At least 31 people were killed and 72 others injured in a bomb blast Tuesday evening in the northeastern city of Yola, Aliyu Maikano, a local Red Cross official, said.
It was not clear whether the blast was from a planted device or the work of a suicide bomber, according to reports.
An official from the National Emergency Management Agency (NEMA), Sa’ad Bello, gave a slightly higher toll of 32 dead and 80 injured, while hospital officials gave newspapers an even higher total.
Roughly 400 miles to the northwest, in Kano, two bombings killed 15 people and injured at least 123 in a mobile phone market, Kano state police commissioner Muhammad Musa Katsina said.
‘The most deadly terrorist group in the world’
The two bombers, who Katsina said were females ages 11 and 18, blew themselves up at about 4 p.m. local time, during the peak of trading, he said. A minivan carrying four other children believed to be bombers dropped the girls off, he said.
Police searching for the minivan set up checkpoints around the city and along its outskirts. Armed policemen conducted searches on motorists entering the city.
No group has claimed responsibility for the attack, but Boko Haram, a militant Islamist group, is the prime suspect. The terrorist outfit hit the same market in January 2012, killing 185 people in bomb and gun attacks there.
Boko Haram, which operates mainly in Nigeria, has become the most deadly terrorist group in the world, according to the Global Terrorism Index 2015, compiled by the Institute for Economics and Peace. Boko Haram has pledged allegiance to ISIS.
“Also notable over the past year is the major intensification of the terrorist threat in Nigeria,” the report said. “The country witnessed the largest increase in terrorist deaths ever recorded by any country, increasing by over 300% to 7,512 fatalities.”
Tuesday evening’s explosion ripped through the crowded Tipper Garage in the Jambutu area of the city at about 7:48 pm, shortly after evening prayers, Maikano said. The blast came almost a month after a deadly mosque attack in the same area.

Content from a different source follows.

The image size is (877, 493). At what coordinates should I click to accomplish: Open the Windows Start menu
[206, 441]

“I cannot say how many people died in the explosion, but human parts littered the place. It happened when traders were closing shop for the day,” a resident identifying himself only as Mustapha told the Nigerian newspaper, Punch.
The area houses a livestock market, an open-air restaurant and a mosque. The explosion happened as traders were leaving the mosque and others were eating at the restaurant.

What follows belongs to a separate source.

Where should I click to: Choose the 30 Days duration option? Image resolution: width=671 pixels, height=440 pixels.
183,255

Relatives of those who worked in the area converged on Specialist Hospital Yola to determine whether their loved ones had been admitted, according to state-run Nigerian media.
“Since I did not see my brother who was selling sugar cane at the scene of the incident, I have no option but to come to the mortuary,” a man named Adamu told the News Agency of Nigeria.

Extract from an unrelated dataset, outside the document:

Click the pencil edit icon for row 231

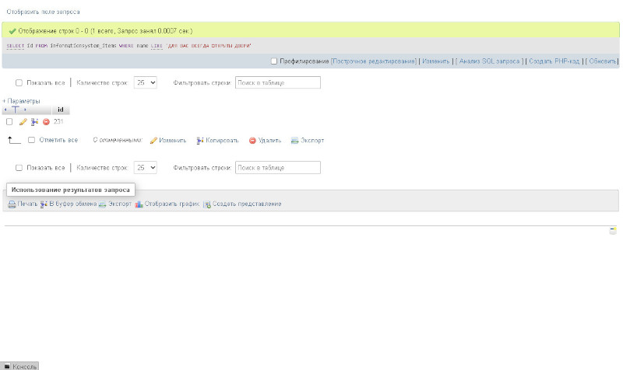23,122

The hospital had received 29 bodies from the explosion, chief medical director Bala Sa’id told NAN. Thirty people, including six women and eight children, had been admitted with injuries, he said.
The Yola Federal Medical Centre received 37 injured people and four bodies, spokesperson Malam Adamu Dodo said, according to NAN.
Nigerian President Muhammadu Buhari visited Yola five days ago to present medals to soldiers fighting Boko Haram militants, as well as a camp for people displaced by the conflict. Buhari declared that the terror organization was close to defeat, according to the Daily Independent, an Ogba-based newspaper.
Buhari urged soldiers “to remain vigilant, alert and focused to prevent Boko Haram from sneaking into our communities to attack soft targets,” the paper reported.
No one has yet claimed responsibility for the blast, but clearly, experts on the group believe Boko Haram operatives should top the list of primary suspects.
“Boko Haram has always shown the intent and operational capacity to carry out attacks such as these,” said Ryan Cummings, chief Africa analyst for the crisis managment company, red24. “Yola has traditionally been an operational stronghold of the group and they have also had an established presence in Kano for some time. Can we draw parallels to what is going on in Paris and this? Likely. Boko Haram is likely to take advantage of the public relations aspect to gain some attention through attacks in its own territory.”